ホームページによれば、今後、白衣の女医? 剣を構えた戦国女戦士? 中国風美女? など、まだまだダー子の扮装は続く。そんな彼女の横では、熟練詐欺師のリチャードが、客船の船長や政治家の秘書になりすまし、にこにこしたり、おどおどしたり。(寿司屋のおやじになったときはドリフの子供コントみたいでカツラが変だったけど)巧みなシニアコスプレ技でサポートだ。

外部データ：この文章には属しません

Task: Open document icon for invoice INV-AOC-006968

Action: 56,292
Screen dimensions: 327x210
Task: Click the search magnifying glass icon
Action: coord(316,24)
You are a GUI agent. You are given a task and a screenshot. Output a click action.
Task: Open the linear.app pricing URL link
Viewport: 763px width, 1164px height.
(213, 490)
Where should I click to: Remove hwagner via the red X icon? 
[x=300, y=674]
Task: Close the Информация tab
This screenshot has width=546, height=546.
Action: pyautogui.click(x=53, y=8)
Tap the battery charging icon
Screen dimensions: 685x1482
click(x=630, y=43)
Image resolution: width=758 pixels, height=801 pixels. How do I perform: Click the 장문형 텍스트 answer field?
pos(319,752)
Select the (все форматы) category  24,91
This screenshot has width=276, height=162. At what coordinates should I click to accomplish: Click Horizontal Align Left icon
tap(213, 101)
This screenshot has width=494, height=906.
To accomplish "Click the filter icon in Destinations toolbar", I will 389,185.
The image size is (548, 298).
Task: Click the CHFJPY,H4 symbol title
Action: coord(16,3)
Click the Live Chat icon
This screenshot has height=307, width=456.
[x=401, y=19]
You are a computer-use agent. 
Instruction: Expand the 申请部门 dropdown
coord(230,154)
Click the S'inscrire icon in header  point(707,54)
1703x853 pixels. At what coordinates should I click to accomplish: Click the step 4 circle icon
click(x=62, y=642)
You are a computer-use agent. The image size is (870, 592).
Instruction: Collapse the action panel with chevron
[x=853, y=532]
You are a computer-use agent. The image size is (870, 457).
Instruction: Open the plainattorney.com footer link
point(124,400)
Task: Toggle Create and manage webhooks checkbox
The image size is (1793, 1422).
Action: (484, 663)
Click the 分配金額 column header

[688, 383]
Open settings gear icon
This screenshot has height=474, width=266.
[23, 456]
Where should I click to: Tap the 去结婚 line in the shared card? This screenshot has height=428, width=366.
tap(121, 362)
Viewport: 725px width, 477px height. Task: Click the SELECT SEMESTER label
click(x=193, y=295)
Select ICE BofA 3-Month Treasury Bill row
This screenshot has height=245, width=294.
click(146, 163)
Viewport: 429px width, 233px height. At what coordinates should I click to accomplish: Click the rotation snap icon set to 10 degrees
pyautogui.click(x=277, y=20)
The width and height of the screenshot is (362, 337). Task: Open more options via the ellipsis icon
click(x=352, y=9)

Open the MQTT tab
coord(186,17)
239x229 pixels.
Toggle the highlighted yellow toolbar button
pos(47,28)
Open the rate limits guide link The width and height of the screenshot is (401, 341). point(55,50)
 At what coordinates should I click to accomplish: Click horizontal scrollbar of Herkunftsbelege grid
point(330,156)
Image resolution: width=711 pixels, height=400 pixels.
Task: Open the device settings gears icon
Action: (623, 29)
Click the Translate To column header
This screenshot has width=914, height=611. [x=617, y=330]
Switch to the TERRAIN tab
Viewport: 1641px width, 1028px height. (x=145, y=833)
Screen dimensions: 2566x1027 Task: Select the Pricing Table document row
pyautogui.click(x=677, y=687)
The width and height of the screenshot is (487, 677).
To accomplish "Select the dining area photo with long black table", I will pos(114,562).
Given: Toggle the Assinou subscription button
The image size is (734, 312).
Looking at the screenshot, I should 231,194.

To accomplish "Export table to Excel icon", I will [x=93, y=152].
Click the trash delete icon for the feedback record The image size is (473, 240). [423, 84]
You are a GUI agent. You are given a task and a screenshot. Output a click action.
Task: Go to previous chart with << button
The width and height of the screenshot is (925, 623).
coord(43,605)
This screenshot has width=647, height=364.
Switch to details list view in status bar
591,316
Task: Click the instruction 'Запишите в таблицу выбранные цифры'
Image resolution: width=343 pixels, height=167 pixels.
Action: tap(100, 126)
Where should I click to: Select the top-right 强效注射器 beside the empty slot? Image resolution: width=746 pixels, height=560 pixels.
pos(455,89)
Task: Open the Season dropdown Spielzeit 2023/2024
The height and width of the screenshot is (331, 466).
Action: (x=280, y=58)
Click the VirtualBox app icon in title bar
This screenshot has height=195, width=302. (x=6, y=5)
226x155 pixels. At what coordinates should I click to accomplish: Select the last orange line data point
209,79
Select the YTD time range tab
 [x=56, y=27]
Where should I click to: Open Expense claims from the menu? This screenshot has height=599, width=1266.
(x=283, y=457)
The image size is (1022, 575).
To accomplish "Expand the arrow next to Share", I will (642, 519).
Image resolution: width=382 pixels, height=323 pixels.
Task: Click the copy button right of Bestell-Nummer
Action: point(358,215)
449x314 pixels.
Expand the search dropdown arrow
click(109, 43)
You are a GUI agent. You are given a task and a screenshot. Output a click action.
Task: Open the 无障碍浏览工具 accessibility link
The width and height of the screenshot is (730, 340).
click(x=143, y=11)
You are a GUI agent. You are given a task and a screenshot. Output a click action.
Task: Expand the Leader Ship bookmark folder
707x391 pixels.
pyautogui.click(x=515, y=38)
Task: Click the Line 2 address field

しかし、ダー子とリチャードは、その役柄の様式美を踏襲した、わかりやすい「制服コスプレ」なのである。このドラマで本当に妙技を感じさせるコスプレは、ボクちゃん東出昌大なのだ。ゴッドファーザーの件では、「海外で散財する企業のおバカジュニア」になるため、ブルーのアロハ柄の半ズボンスーツやら、白地に陶磁器みたいな柄の半ズボンスーツ、赤地にザリガニ柄のやっぱり半ズボンスーツで現れた。もちろん、ずっしりした金の指輪とネックレス、ピアスと頭上のサングラスも必需品。これで百戦錬磨のゴッドファーザーもすっかり騙されてしまった。半ズボンスーツ三連発、効果絶大である。
続く第2話で「じいちゃんから譲られたさびれた島の民宿を守る青年」に化けたボクちゃんの格好は、「野球帽を前後ろに被り、首にタオルを巻く」。これも絶妙。
壺振りやCAのように制服が確立されていない人物をどう「それらしく見せるか」は、信用詐欺の基本でもあり、このドラマの肝でもある。脚本にはどれくらいボクちゃんの服装について書きこまれているのか。気になるところだが、長澤まさみの大胆なコスプレよりも、「そうか、自分もこういう格好したら、おバカジュニアに見えちゃうんだな」と気づかせてくれる東出昌大の「微妙なコスプレ」の数々に笑い、学ぶ場面は大いにありそうである。